Project summary
To maintain homeostasis, multicellular eukaryotes have adopted specialized mechanisms to enhance O2
uptake and distribution, resulting in dynamic respiratory and circulatory systems, capable of responding to
changes in O2 availability on local, organismal, and temporal levels. The key to hypoxia survival resides in
combined physiological responses, such as metabolic depression, protection against oxidative damage and
redistribution of blood flow - both nitric oxide and oxidative stress pathways are key players in response to
hypoxia, due to its relationship to vascularization and inflammation; thus understanding the role of these
players would be key in illuminating such common and detrimental human diseases that are dependent on
pathological changes in blood vessels (ie. cardiovascular diseases). The Pathway to Independence Award will
enable me to pursue an ambitious research program investigating the convergent adaptive mechanisms
associated with oxygen-limited environments and dissecting out the role of those gene-regulatory networks
associated with hypoxia, using zebrafish. This proposal will test the hypothesis that (Aim 1) similar genes and
regulatory networks underlie the routes for adaptation to oxygen-limited environments, ie. high-altitude, in
independent animal lineages, (Aim 2) the plastic response to hypoxia exposure makes use of the genes
associated with the nitric-oxide biochemical pathway, and finally (Aim 3) early exposure to hypoxia could allow
for preacclimation as an adult and also be passed onto progeny via changes to both the epigenomic and
transcriptomic landscape. With 7 first-author publications in journals including recent publications in the
Proceedings of National Academy of Sciences (PNAS), and Molecular Biology and Evolution, I have an
impeccable track record of research productivity and creativity. The proposed experiments will provide me with
valuable training in bioinformatics, genomics, molecular genetics and the use of zebrafish as a model. Under
the mentorship of Dr.
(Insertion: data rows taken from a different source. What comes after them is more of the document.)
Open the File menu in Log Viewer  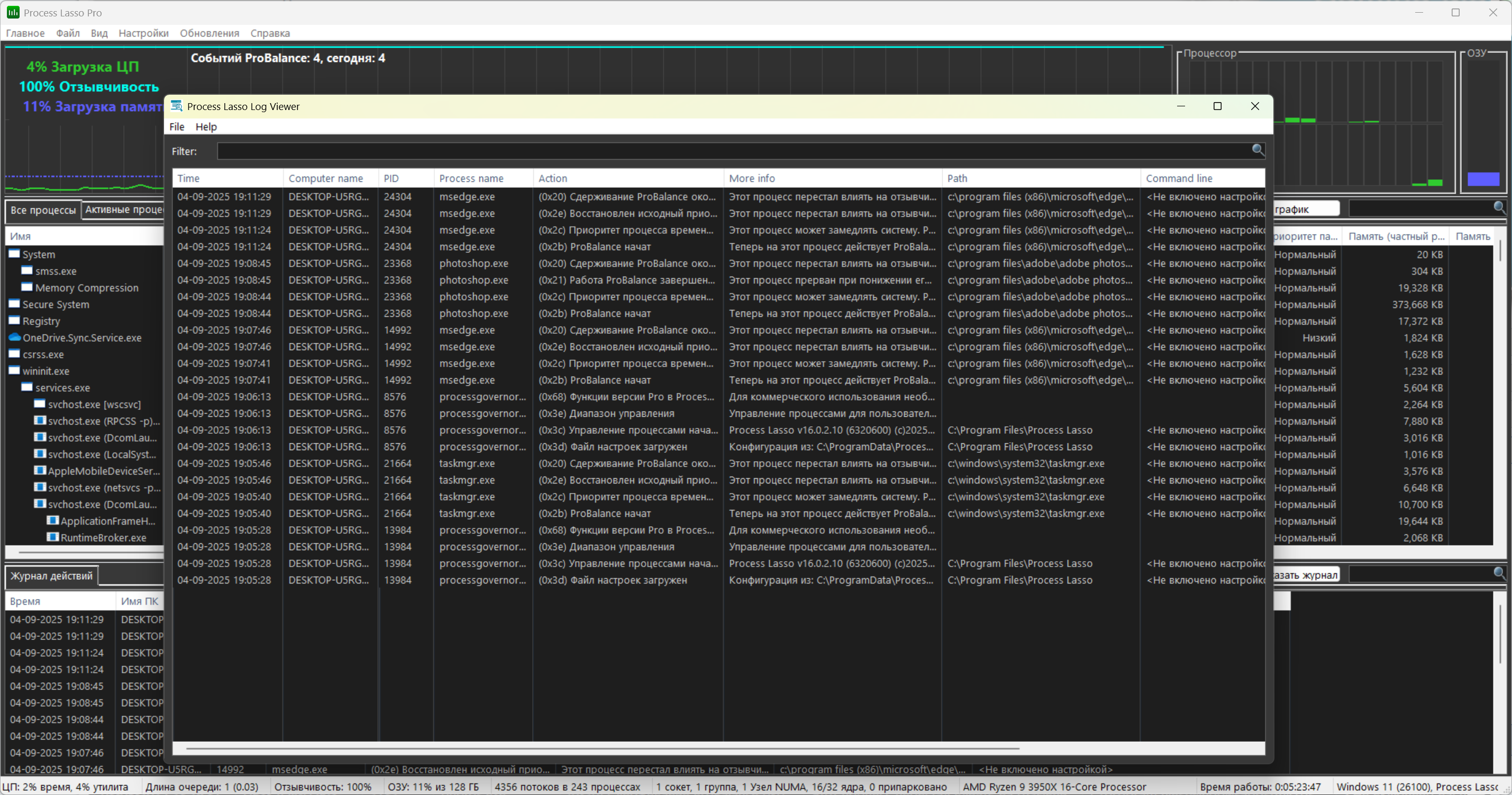[177, 127]
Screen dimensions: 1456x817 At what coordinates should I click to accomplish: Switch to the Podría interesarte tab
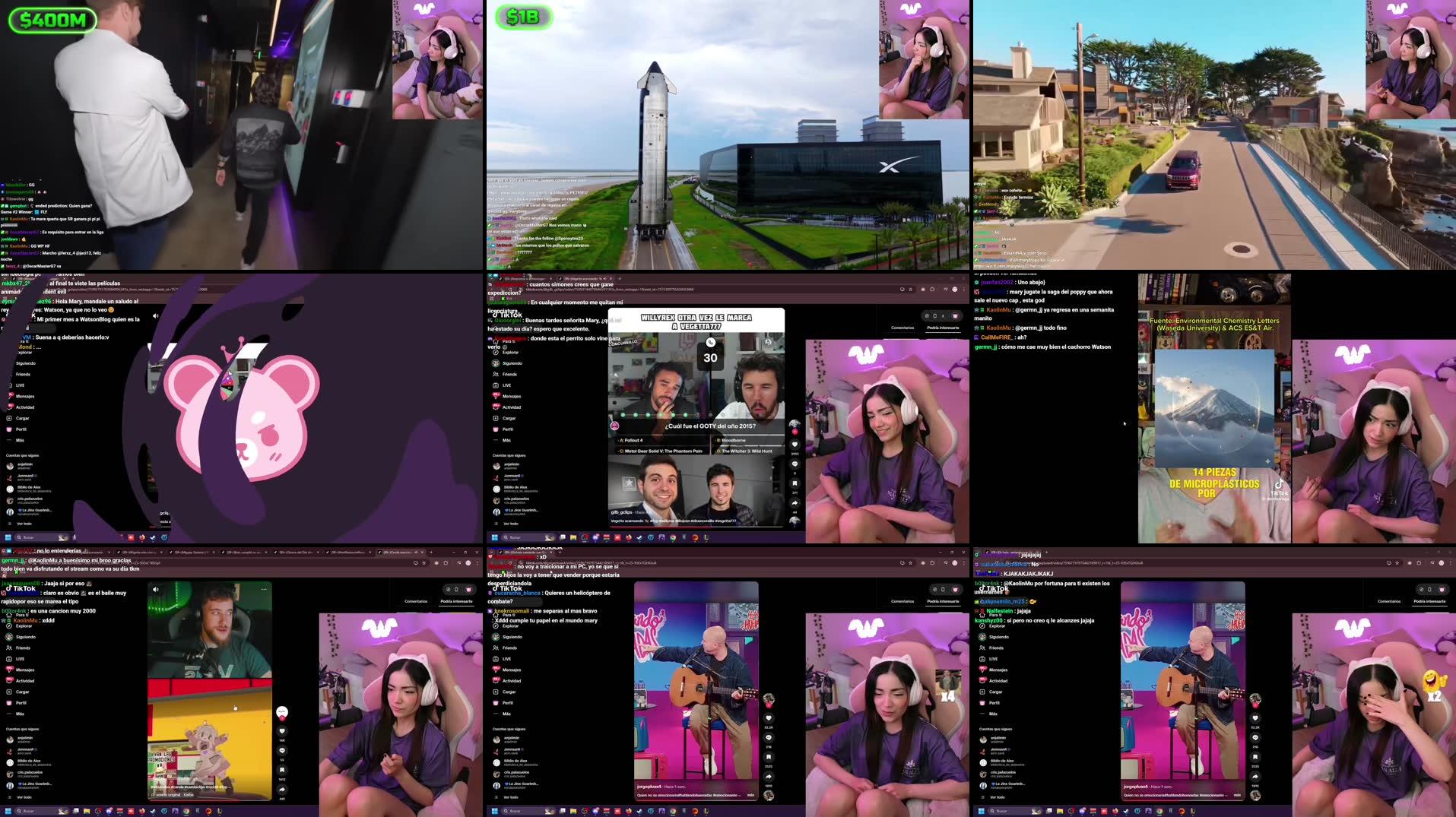(x=942, y=326)
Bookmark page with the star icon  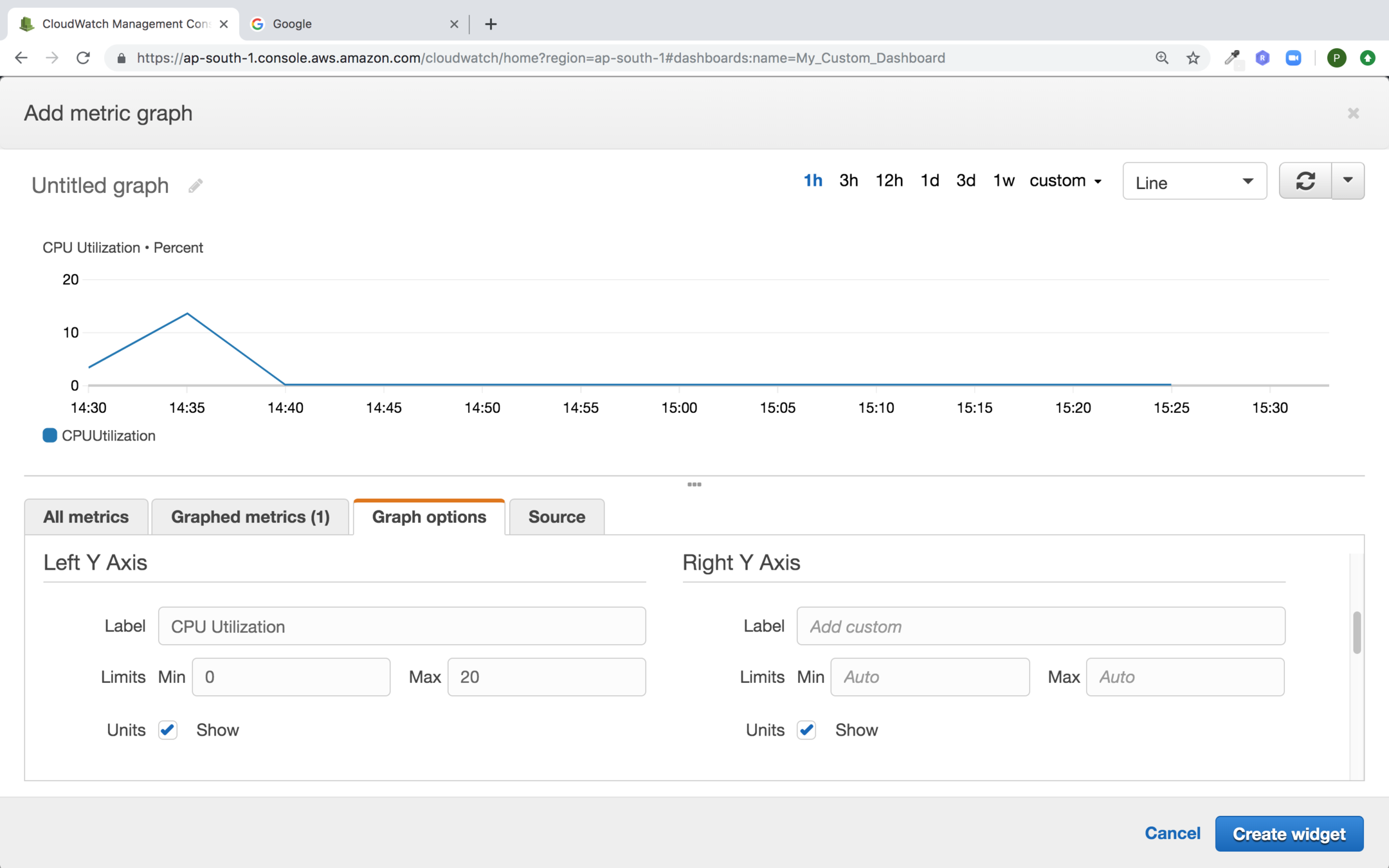1193,58
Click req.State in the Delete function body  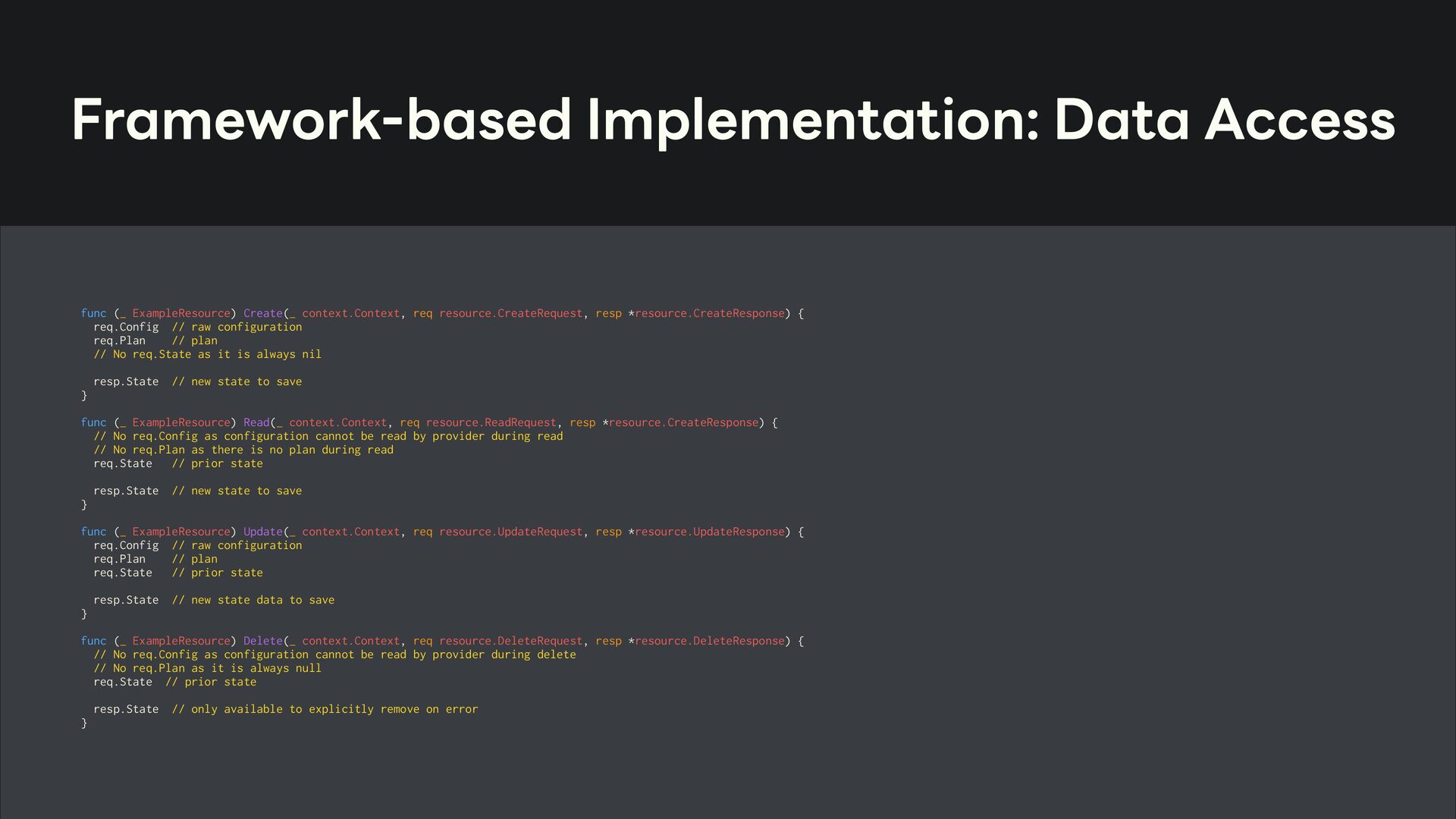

Nathan Clark, I will gain the experience and training necessary to transition to an
independent academic position. To further my career development, I will present at conferences, mentor
students, attend relevant courses, and publish my findings. My assembled K99 mentorship committee,
composed of Dr. Warren Burggren, Dr. Michael Hiller, Dr. Joseph Prchal and Dr. Kristen Kwan, will provide me
the necessary expertise to use large-scale genomic data in performing comparative genomics, fully utilizing the
power of zebrafish as a model to characterize the role of the nitric-oxide pathway in mediating the plasticity of
hypoxia response, and analyzing how hypoxia exposure affects developmental and transgenerational
plasticity. I will participate in formal training opportunities and seek attendance at renowned Marine Biological
Laboratory (MBL-UChicago) technical courses for intense training in using zebrafish as a model.